John Gentile is originally from Washington D.C. and attended Georgetown Day High School. He is a graduate with honors from Eugene Lang College at The New School in New York City. He is a nationally recognized diversity and inclusion consultant focusing on whiteness, white identity development, and white privilege. He has worked with many prestigious educational institutions and organizations including The Trinity School, Ethical Culture Fieldston School, Riverdale Country School, The Town School and The New School in New York City as well as the Oakwood School in Los Angeles, California, Hathaway Brown School in Shaker Heights, Ohio and Worcester Academy in Worcester, Massachusetts. He has lead workshops, facilitated dialogues and affinity groups, trained faculty, and has been featured as a keynote speaker. He has also presented at the Critical Analysis of Race in Learning and Education (CARLE) Institute and the Immigrant Justice Corps in New York City.
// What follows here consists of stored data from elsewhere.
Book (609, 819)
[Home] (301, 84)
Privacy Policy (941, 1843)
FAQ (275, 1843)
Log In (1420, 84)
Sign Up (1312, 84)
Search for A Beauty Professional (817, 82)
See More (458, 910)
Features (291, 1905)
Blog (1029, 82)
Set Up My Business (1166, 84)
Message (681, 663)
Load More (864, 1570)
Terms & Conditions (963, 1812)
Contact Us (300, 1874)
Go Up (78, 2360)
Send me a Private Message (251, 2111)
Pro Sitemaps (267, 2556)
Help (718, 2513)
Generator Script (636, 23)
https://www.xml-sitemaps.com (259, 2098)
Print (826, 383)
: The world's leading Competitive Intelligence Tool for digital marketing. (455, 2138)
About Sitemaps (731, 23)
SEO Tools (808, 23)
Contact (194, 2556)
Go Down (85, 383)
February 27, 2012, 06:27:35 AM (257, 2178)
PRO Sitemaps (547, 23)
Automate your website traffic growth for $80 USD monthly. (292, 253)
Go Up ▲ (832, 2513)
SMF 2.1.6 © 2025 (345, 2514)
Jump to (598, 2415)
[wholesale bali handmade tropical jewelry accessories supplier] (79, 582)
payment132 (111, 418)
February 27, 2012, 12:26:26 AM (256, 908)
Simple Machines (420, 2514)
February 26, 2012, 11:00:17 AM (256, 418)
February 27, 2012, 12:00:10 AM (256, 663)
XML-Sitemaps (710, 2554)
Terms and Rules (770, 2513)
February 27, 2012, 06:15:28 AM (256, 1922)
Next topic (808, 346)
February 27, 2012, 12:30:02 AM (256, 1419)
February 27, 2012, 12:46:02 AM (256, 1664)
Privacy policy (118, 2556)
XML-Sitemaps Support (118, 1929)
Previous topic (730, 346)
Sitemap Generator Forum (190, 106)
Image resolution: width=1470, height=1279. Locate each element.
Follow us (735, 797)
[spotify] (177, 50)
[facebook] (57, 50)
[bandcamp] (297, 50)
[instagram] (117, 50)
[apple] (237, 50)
He has been a faculty member for the National Association of Independent Schools’ Student Diversity Leadership Conference since 2009. He is a founding faculty member of the National Diversity Directors Institute at St. Andrew’s Episcopal School in Potomac, Maryland. He was the recipient of The Princeton Prize for Race Relations in 2007.
Martha Haakmat has taught and led in New York City independent schools for the past 27 years. Currently the Head of School at the Brooklyn Heights Montessori School, Martha has been a lower, middle and upper school educator and has held administrative positions such as Diversity Director and Middle School Head. Martha has served as an independent school trustee and has been a member of various committees for the National Association of Independent Schools (NAIS). She was also the founder and director of Educators for Growth and Empowerment (EDGE), a diversity consulting team that presented in schools and conferences nationwide. Martha has three daughters who are being educated in the independent school system.
Delia Hernandez worked as a teacher and administrator in NYC independent schools for twenty years before moving on to her current role as Lecturer in the Education Program at Kjngsborough Community College. She is working toward a PhD in Educational Psychology at the CUNY Graduate Center where she is exploring the impact of race, ethnicity and class on the development of teacher identity. Delia is a Park Slope native with two sons, ages 7 and 10, and a sweet puppy named Coco.